Which doesn't mean that Grisham lacks a serious side. One of this year's biggest jokes was the motley crop of contenders in the California gubernatorial recall contest. And the punk rock singer's entry into the fray alongside Arnold, Gary Coleman, a porn star and other assorted Cali-style oddballs may seem par for the race. But for Grisham, it was an earnest effort to make a difference.

"I couldn't afford health insurance for my family. So it was basically just a public forum to say, 'Hey, look, the health-care system in our country is a mess.' Especially in California, where we have the sixth-largest economy in the world and we can't take care of our own people. The funny thing is, I was the only candidate that was even complaining about health care," he laments. "And then right after the election, a huge grocery strike goes on in our state, and one of the main reasons they're striking is their health-care situation. It's a mess."

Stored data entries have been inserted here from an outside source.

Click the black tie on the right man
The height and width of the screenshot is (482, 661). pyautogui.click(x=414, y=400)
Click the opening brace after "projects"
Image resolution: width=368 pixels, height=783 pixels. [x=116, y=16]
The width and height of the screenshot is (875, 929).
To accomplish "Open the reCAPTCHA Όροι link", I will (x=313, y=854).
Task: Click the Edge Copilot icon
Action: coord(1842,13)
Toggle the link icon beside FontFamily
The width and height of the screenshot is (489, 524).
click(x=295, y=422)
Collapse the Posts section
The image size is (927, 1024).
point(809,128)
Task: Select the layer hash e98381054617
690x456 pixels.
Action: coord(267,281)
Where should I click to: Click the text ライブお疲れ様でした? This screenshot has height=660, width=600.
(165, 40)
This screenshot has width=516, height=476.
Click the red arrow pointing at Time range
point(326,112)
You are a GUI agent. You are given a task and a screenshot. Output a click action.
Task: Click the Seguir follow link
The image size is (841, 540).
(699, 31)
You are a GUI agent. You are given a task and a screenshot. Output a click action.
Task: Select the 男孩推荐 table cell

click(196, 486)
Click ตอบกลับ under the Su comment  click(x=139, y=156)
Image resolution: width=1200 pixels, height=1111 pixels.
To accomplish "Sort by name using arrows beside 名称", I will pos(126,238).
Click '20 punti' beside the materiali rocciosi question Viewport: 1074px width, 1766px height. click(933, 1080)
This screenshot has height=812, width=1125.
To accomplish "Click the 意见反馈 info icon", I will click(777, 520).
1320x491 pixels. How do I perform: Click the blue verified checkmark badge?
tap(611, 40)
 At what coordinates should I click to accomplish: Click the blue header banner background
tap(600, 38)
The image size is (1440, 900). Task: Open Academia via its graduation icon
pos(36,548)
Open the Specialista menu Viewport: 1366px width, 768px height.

Grisham--a once-notorious bruiser who might also handily challenge the Terminator to a slugfest--finished 34th out of 135 in the election. "I ended up with a few thousand votes, which was good because I didn't treat it as a joke. I wouldn't even talk about my band. Like, they'd say, 'Hey, you're in a punk rock band.' I'd say, 'So? If I was a plumber, would we be discussing the toilet I just shoved in today? No. That just happens to be my job. And right now, we're talking about this.'" He views the experience as a positive one and admits he just might run for a legislative seat one day. "I was probably more legitimate than the majority of people they have up there. At least you know what you're getting with me."

And where T.S.O.L. was once a gang of pissed-off thugs to be avoided anywhere but the stage, "in contrast to the past, we're now known as one of the nicest bands around," Grisham claims. Then again, they have nothing to prove these days except when they are onstage. "We've done enough. Hey, we don't have anything to prove to you, man. We just want to have some fun, and this is what we're going to do, and if you like it, you like it, and if you don't, you don't."

It's an attitude he feels is diametrically opposed to what he sees far too often in today's "punk" bands. "They'll do whatever to reach their end goal, which nowadays when a band gets together is radio, record sales and stardom. And that wasn't what we were in it for.

"Don't get me wrong. I love money. I love spending it, and I spend it like a 'tard," he asserts. But Grisham says he makes no money as yet from records and comes away from their tours with just a bit more than chump change. "I recently figured it out that I make something like 69 cents an hour."

The careerism and competition in some punk scene quarters today differs greatly from the milieu that T.S.O.L. emerged from, as Grisham sees it. "We all encouraged each other to have a cool band." He recalls the Los Angeles and Orange County area in the late '70s and early '80s as "a great breeding ground for the sound. In an epicenter around my house, you've got the Germs, X, Black Flag, the Circle Jerks, T.S.O.L., Agent Orange, the Adolescents, China White, the Vandals--on and on."

And like many musical movements before and since, it left its share of casualties on the battleground. When asked why he got clean and survived while drummer Todd Barnes--still admired in some quarters for his innovative stick'n'skins contributions to the punk rock oeuvre--didn't, Grisham attributes it to the "X factor" of sobriety. "Call it God or whatever you want."

Prior to cleaning up, Grisham simply says of himself, "I was fucked. When I'd be in trouble before, I'd say, 'Fuck everyone. I'll fucking show you.' That's how I used to think. All of a sudden one day I'm saying, 'You know what? I'm in trouble. I'm sorry. I'm going to clean this up.'" A daughter, now 16, was a big factor in the change.

"Somehow my thinking switched," he concludes. "Todd's never did. You can't make people get that. Some people get it. Some don't. I got it. Todd didn't. And Mike and Ron got it. We were lucky to get three out of the four of us."